• Exercise aim:
Below are records; copy every line in them that holds the word "Show".

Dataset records
++++++++++
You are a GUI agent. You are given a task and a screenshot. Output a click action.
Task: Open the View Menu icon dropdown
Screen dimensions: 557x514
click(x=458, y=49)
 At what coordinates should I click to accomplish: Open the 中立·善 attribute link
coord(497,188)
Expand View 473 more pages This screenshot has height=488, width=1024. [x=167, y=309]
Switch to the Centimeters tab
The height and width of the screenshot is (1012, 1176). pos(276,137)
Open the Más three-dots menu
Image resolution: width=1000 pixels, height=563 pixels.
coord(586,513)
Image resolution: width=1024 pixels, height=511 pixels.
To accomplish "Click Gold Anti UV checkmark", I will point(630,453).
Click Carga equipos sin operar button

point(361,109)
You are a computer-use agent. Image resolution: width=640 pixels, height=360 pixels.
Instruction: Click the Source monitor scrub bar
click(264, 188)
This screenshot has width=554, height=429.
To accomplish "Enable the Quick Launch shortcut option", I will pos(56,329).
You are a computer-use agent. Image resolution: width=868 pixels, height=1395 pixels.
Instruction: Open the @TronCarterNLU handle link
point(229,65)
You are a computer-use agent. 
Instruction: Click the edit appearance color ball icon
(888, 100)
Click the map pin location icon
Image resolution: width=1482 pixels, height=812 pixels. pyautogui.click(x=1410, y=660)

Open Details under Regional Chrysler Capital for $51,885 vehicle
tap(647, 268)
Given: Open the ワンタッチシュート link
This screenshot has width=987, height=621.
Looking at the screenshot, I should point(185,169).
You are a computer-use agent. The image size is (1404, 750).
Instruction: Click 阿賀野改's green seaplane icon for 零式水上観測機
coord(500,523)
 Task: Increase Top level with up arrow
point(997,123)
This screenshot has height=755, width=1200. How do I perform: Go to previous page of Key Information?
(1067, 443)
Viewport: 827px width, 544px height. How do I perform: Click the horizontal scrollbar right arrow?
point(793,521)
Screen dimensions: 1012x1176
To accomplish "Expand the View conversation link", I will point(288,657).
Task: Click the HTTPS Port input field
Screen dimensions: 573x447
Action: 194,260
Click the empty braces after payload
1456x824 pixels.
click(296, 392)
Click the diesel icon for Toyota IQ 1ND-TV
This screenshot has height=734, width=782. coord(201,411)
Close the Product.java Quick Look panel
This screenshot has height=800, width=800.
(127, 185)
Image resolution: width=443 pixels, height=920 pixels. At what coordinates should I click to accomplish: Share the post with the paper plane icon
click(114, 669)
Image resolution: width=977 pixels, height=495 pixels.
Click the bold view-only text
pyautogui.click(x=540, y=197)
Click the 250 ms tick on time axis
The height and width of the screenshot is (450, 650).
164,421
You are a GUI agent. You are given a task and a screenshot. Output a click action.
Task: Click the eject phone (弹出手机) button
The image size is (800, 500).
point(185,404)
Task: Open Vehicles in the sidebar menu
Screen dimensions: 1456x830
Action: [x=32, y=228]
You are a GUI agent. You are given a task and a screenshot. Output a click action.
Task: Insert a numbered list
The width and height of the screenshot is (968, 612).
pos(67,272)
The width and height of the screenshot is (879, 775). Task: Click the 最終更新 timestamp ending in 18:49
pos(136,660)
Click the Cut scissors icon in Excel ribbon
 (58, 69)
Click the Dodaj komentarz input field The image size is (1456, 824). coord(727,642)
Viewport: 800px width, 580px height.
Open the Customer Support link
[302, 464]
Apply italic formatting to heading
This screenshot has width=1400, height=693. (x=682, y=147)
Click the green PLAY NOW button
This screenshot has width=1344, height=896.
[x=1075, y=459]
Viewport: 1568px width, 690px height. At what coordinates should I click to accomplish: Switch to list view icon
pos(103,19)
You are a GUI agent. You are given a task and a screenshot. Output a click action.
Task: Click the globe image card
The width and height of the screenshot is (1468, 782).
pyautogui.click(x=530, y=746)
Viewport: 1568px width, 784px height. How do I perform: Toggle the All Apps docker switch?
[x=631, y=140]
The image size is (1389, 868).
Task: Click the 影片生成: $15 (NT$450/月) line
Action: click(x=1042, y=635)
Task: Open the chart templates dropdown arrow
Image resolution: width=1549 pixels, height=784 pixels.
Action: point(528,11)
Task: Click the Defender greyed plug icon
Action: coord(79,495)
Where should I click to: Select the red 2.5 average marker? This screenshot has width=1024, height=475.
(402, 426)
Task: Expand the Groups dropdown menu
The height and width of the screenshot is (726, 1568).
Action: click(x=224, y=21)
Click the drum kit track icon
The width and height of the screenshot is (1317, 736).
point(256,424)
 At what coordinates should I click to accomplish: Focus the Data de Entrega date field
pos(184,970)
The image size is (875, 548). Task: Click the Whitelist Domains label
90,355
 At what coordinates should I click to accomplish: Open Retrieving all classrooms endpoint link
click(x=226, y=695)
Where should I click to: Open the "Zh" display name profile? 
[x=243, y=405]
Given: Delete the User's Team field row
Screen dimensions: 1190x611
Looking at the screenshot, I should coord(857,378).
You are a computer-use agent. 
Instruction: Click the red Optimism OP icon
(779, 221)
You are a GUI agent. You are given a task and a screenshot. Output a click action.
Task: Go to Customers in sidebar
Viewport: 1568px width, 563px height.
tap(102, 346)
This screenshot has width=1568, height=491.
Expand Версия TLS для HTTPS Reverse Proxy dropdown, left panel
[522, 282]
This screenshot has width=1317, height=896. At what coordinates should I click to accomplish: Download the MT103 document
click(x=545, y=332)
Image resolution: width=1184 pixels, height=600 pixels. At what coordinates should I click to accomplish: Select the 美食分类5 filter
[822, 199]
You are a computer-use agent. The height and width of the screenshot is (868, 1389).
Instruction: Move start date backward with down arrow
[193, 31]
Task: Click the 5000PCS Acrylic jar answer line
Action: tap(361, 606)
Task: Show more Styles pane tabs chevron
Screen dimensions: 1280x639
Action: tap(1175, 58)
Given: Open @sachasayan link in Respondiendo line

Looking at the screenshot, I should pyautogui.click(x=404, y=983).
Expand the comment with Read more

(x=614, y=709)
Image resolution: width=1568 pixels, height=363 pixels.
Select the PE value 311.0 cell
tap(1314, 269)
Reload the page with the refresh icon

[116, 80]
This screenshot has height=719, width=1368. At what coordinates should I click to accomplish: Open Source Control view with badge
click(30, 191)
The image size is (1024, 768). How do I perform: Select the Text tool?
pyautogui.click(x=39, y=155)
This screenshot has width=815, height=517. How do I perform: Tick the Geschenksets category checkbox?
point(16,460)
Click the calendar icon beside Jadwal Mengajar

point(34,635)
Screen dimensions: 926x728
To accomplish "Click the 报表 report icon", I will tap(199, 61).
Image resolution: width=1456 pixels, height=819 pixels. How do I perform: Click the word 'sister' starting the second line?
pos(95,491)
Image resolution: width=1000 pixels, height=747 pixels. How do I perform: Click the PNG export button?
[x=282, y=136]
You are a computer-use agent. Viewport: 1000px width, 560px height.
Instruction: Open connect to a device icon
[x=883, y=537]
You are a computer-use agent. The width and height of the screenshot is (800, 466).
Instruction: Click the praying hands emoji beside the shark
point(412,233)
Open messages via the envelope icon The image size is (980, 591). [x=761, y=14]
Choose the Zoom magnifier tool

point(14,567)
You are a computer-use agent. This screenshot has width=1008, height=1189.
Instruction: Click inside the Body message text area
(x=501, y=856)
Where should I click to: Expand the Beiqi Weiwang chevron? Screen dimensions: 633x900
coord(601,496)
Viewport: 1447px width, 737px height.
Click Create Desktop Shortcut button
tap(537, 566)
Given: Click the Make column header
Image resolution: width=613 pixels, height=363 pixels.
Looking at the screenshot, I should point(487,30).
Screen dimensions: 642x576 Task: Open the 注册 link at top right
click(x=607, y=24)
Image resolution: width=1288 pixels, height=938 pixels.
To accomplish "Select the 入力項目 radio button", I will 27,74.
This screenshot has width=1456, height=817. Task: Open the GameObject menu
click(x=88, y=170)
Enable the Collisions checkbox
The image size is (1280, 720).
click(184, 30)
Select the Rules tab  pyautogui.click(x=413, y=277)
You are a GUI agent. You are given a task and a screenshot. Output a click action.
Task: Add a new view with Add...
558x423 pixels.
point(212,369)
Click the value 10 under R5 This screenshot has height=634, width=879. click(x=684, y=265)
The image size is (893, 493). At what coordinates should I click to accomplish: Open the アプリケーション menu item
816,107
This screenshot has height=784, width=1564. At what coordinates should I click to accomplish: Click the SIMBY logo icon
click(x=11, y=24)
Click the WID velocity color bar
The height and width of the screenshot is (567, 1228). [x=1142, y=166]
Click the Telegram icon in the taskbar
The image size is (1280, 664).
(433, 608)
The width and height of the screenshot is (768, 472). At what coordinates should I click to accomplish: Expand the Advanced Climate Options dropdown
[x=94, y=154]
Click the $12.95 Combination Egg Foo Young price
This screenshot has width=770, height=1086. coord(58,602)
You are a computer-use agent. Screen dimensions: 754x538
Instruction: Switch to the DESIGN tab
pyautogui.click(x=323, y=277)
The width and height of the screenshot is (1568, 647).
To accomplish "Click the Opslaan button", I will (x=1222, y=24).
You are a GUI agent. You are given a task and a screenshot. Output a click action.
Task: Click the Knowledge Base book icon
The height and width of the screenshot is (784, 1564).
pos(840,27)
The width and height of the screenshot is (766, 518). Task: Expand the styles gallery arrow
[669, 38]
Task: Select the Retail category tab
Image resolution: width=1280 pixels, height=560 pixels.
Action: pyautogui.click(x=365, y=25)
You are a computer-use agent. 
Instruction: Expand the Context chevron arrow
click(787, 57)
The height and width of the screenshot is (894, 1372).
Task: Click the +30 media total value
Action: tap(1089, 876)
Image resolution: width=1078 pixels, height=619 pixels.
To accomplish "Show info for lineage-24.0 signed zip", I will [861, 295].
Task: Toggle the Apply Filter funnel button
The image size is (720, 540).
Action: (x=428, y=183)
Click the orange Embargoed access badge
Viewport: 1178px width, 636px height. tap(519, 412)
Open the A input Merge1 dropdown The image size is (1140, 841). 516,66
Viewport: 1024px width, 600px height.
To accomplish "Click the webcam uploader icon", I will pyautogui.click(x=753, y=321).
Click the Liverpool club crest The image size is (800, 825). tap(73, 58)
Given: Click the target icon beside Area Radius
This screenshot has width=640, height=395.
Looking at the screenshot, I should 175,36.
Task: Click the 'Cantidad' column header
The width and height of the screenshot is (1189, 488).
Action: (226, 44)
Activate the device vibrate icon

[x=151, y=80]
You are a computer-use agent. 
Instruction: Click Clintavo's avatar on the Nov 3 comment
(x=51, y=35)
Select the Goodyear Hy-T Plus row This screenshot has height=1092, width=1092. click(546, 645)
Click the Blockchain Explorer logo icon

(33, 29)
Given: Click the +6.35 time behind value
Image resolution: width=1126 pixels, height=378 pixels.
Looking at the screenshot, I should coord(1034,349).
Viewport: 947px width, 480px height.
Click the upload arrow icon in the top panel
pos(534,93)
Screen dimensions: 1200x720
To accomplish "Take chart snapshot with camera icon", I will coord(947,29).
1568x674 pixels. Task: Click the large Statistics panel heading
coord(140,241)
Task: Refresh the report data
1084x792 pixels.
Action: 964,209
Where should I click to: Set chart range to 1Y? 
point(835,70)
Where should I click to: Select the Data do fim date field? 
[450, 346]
++++++++++
• Answer to this task:
Task: Show more Styles pane tabs chevron
To accomplish "Show info for lineage-24.0 signed zip", I will [861, 295].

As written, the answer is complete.